• GIVEN PROBLEM: Extract the data below word for word, from the start through the line containing "Looking at the", including that line. Leave the pictures out of your answer.

——

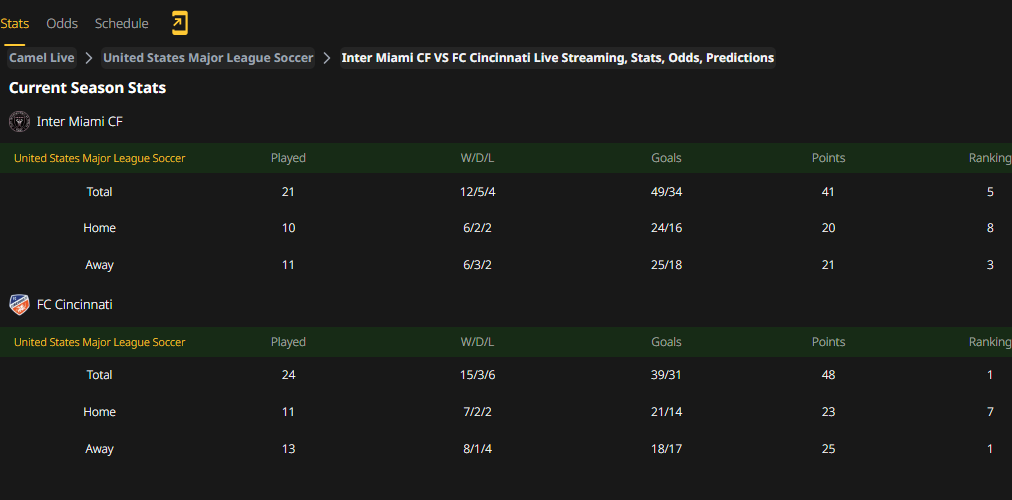Click breadcrumb chevron after Major League Soccer
Screen dimensions: 1012x500
[x=327, y=58]
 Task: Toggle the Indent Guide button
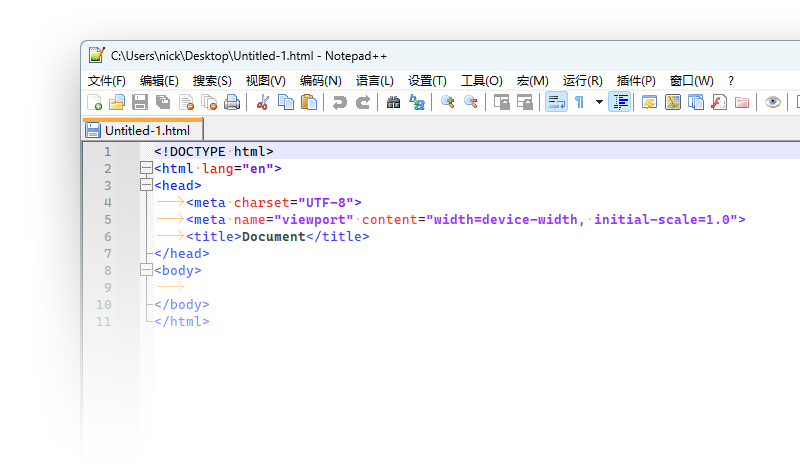[620, 102]
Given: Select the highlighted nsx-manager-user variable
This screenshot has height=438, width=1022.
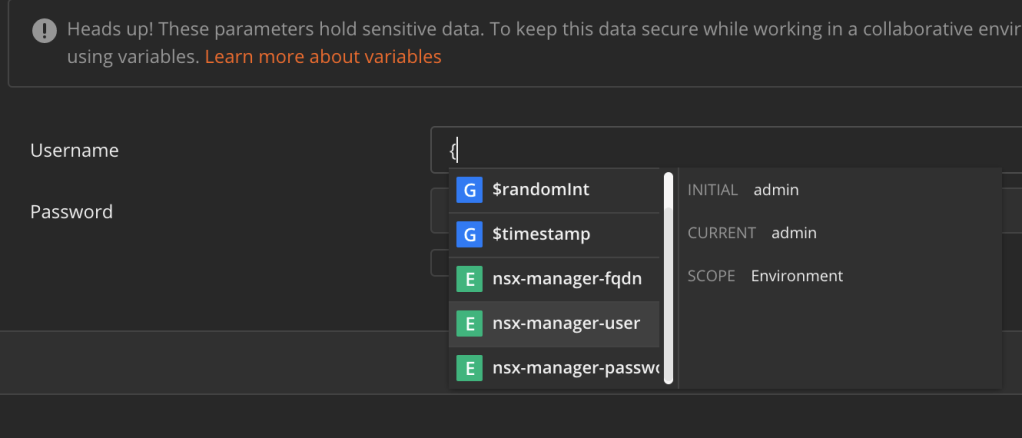Looking at the screenshot, I should [x=566, y=323].
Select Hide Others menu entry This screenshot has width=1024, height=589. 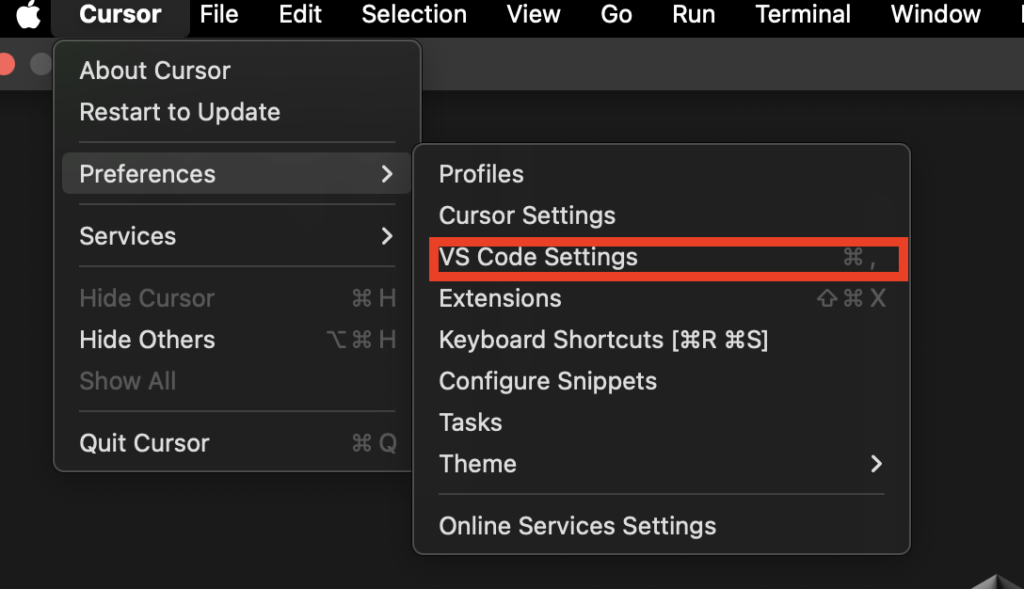click(x=147, y=340)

——

• SOLUTION TO THE PROBLEM:
Click breadcrumb chevron after Major League Soccer
Screen dimensions: 1012x500
[x=327, y=58]
 Task: Toggle the Indent Guide button
[620, 102]
Given: Select the highlighted nsx-manager-user variable
This screenshot has height=438, width=1022.
Looking at the screenshot, I should [x=566, y=323].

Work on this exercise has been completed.